#### Stored data:
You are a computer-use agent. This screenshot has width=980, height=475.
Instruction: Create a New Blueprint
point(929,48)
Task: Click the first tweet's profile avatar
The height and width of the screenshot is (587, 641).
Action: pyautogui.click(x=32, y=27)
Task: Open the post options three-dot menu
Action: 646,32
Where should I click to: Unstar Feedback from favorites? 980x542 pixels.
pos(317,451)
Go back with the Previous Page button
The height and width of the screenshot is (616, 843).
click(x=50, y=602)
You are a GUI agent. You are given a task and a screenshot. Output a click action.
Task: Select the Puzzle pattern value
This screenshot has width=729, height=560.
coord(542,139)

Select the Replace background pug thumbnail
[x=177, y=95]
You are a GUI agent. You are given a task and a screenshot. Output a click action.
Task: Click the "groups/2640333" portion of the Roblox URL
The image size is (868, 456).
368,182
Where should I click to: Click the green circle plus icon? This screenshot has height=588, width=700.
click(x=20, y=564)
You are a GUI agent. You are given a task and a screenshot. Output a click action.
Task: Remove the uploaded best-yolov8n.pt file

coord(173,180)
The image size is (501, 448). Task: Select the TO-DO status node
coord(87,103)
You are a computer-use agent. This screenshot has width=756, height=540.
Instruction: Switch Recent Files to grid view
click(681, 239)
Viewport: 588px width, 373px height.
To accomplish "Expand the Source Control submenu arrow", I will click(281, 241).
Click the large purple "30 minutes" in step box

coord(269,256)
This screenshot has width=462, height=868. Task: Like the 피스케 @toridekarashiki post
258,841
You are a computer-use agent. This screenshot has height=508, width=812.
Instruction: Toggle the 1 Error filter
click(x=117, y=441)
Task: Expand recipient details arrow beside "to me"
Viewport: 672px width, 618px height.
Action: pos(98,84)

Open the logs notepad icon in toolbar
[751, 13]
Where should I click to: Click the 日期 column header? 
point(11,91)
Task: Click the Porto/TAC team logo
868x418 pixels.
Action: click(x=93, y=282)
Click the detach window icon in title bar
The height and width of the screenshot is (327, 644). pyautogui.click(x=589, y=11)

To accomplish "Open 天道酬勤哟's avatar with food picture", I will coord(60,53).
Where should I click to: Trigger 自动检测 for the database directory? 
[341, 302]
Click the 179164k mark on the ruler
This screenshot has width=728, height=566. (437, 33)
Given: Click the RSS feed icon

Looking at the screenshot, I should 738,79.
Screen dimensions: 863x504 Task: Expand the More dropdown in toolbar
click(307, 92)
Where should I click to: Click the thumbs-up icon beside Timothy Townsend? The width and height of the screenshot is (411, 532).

#### Directions for this task:
For each line in the records that contains the word "avatar", make a copy.

#### Result of the exercise:
Task: Click the first tweet's profile avatar
To accomplish "Open 天道酬勤哟's avatar with food picture", I will coord(60,53).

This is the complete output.